I’ve left inside commented out printlns which you can remove to check that the ccall is actually doing the right thing.

EDIT:

I’ve found that the @code_typed of these two functions is quite different. The Type{Code.Box} on the first one looks super suspicious to me.

julia> @code_typed test_alloc1(test_line1)
CodeInfo(
1 ─ %1 = Core.Box::Type{Core.Box}
│   %2 = %new(%1)::Core.Box
│        Core.setfield!(%2, :contents, 0)::Int64
│   %4 = %new(Main.:(var"#15#16"), %2)::var"#15#16"
│   %5 = invoke Main.pp1(%4::Function, line::String)::Int32
└──      return %5
) => Int32
julia> @code_typed test_alloc2(test_line2)
CodeInfo(
1 ─ %1 = %new(Base.RefValue{Int64})::Base.RefValue{Int64}
│   %2 = $(Expr(:foreigncall, :(:jl_string_ptr), Ptr{UInt8}, svec(Any), 0, :(:ccall), Core.Argument(2)))::Ptr{UInt8}
│   %3 = Base.bitcast(Base.Cstring, %2)::Cstring
│   %4 = Main.fmt2::String
│   %5 = $(Expr(:foreigncall, :(:jl_string_ptr), Ptr{UInt8}, svec(Any), 0, :(:ccall), :(%4)))::Ptr{UInt8}
│   %6 = $(Expr(:foreigncall, :(:jl_value_ptr), Ptr{Nothing}, svec(Any), 0, :(:ccall), :(%1)))::Ptr{Nothing}
│   %7 = Base.bitcast(Ptr{Int64}, %6)::Ptr{Int64}
│   %8 = $(Expr(:foreigncall, :(:sscanf), Int32, svec(Cstring, Ptr{UInt8}, Ptr{Int64}), 0, :(:ccall), :(%3), :(%5), :(%7), :(%1), :(%4), :(%3)))::Int32
└──      return %8
) => Int32

EDIT2:
Some further hints. In the first code, replacing counter+=1 with counter+1 makes it the boxing disappear and allocations get reduced from 32 to 16. The @code_typed in this case becomes:

julia> @code_typed test_alloc1(test_line1)
CodeInfo(
1 ─ %1 = π (0, Int64)
│   %2 = %new(var"#31#32"{Int64}, %1)::var"#31#32"{Int64}
│   %3 = invoke Main.pp1(%2::Function, line::String)::Int32
└──      return %3
) => Int32

So the questions remain: why is boxing necessary? counter is Int and so is 1. What is the %new in the latest @code_typed?

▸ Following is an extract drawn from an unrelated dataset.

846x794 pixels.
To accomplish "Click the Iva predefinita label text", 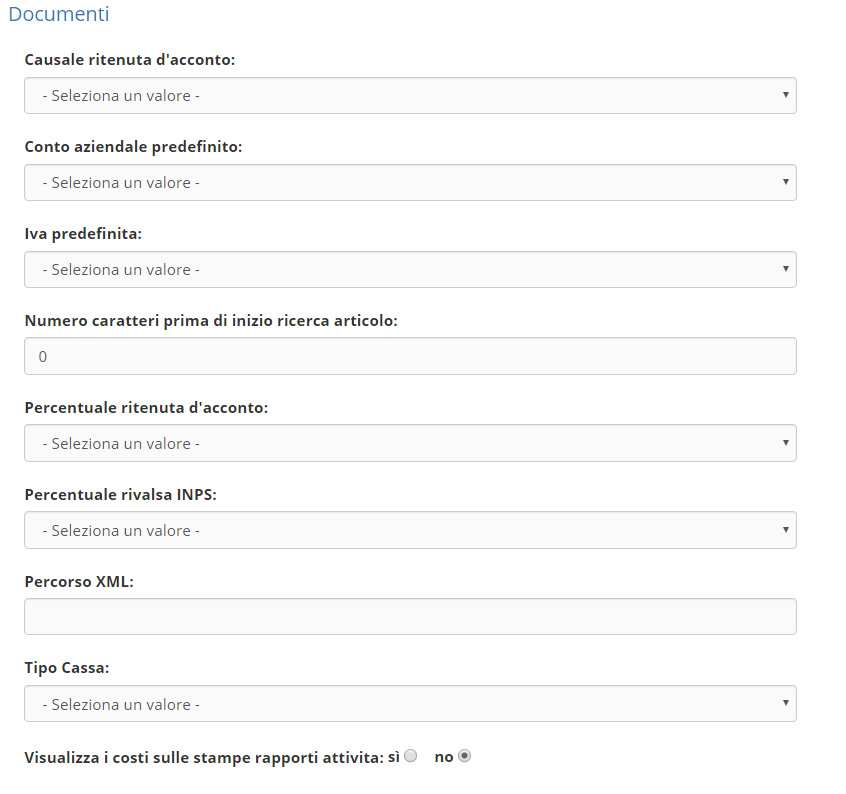I will click(83, 234).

Looks a lot like performance of captured variables in closures · Issue #15276 · JuliaLang/julia · GitHub

Thanks for the link, very interesting.

I think you might be on to something.

Ok so what’s the atlernative here?
This function is a parser parse(func::Function, line::AbstractString), which parses data into types and calls func on those types:

for line in lines
    parse(handler, line)
end

But of course, for the handler to do something useful with the data it has to put it somewhere, so I have something which is conceptually like

v = []
for line in lines
    parse( (x)->push!(v, x), line)
end

I get it that in this example I might allocate on push! but A) it’s amortized, B) i could pick a different container, C) still doesn’t explain the box. The problem is that to get the data out of the handler, the handler has to be a closure. What do you suggest?